**Exercise goal**
Rewrite all of the data below, replacing "sidebar" with "navigation bar" and keeping everything else the same. Leave the pictures out of your answer.

***

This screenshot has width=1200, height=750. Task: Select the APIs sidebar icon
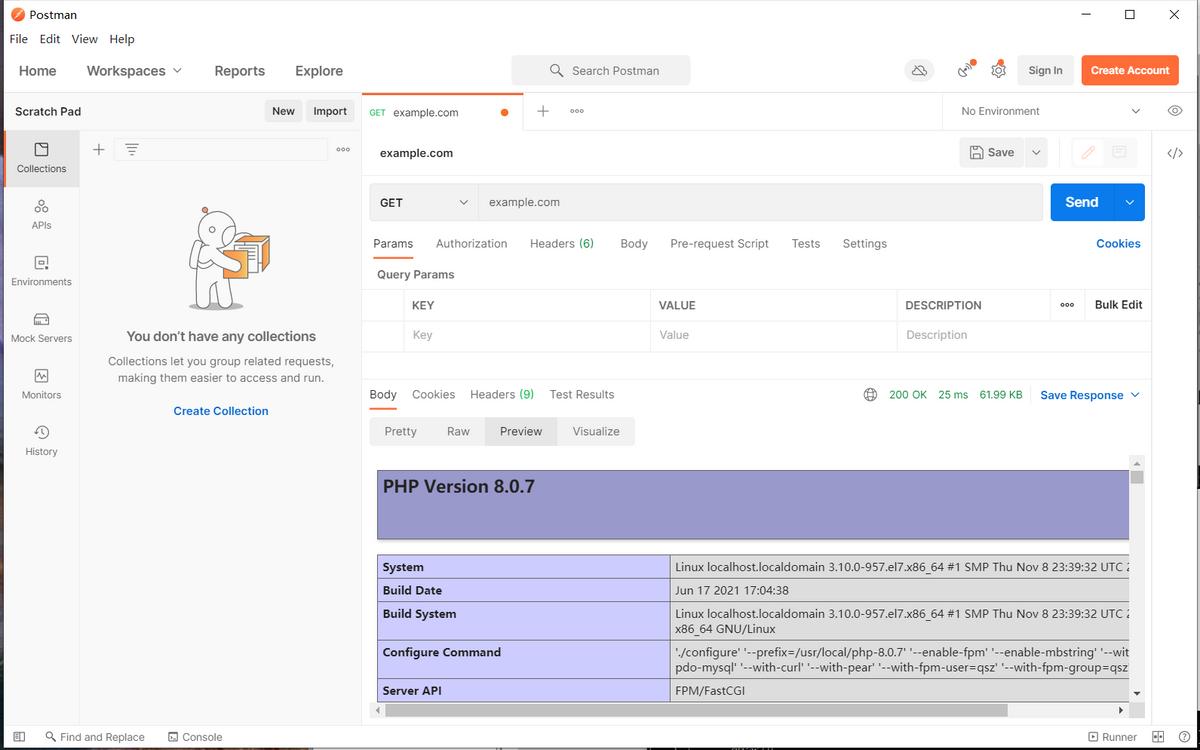pyautogui.click(x=40, y=215)
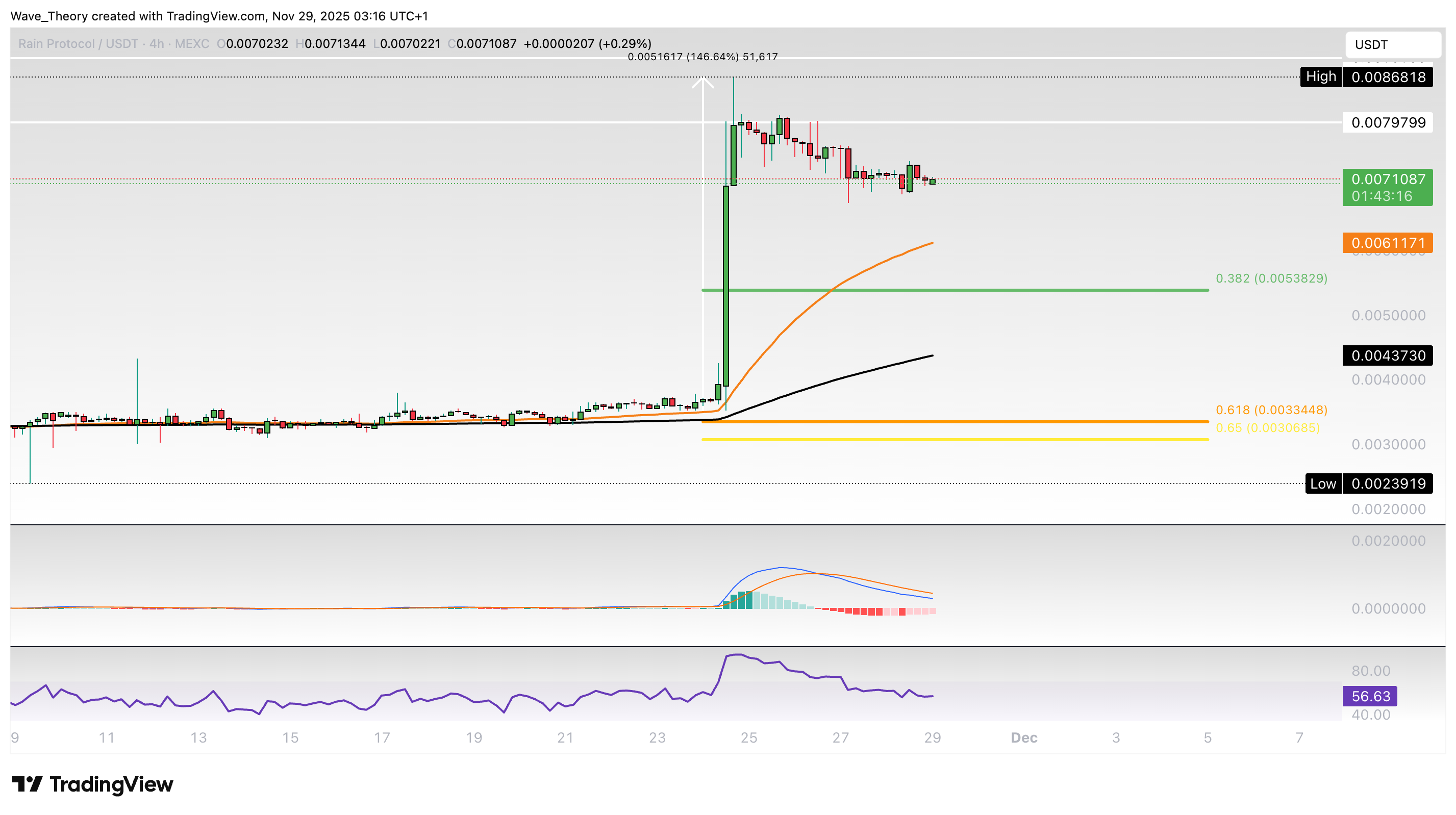
Task: Click the black moving average label 0.0043730
Action: tap(1388, 355)
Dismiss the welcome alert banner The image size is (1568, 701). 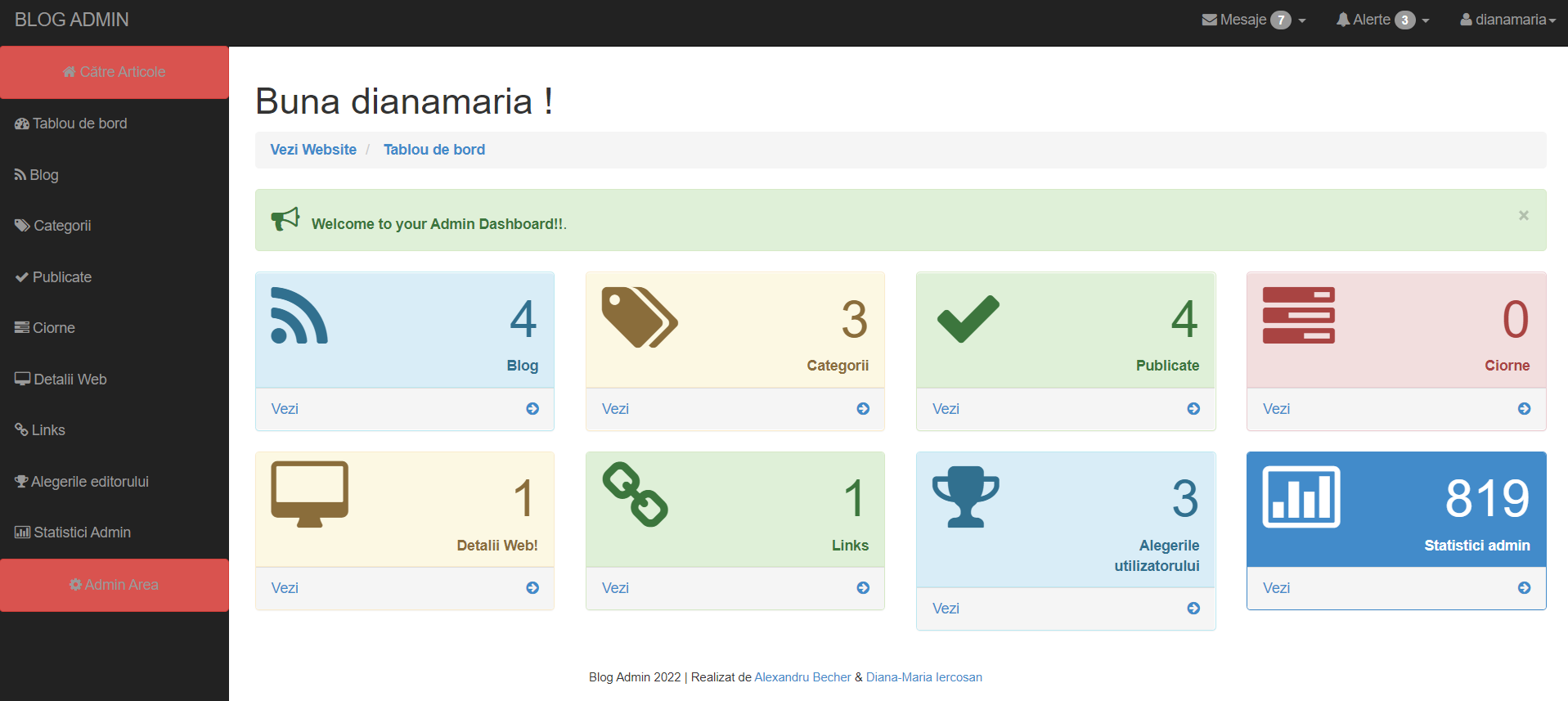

***

**Answer to this problem**
This screenshot has width=1200, height=750. Task: Select the APIs navigation bar icon
pyautogui.click(x=40, y=215)
Task: Click the black moving average label 0.0043730
Action: tap(1388, 355)
Dismiss the welcome alert banner The image size is (1568, 701). 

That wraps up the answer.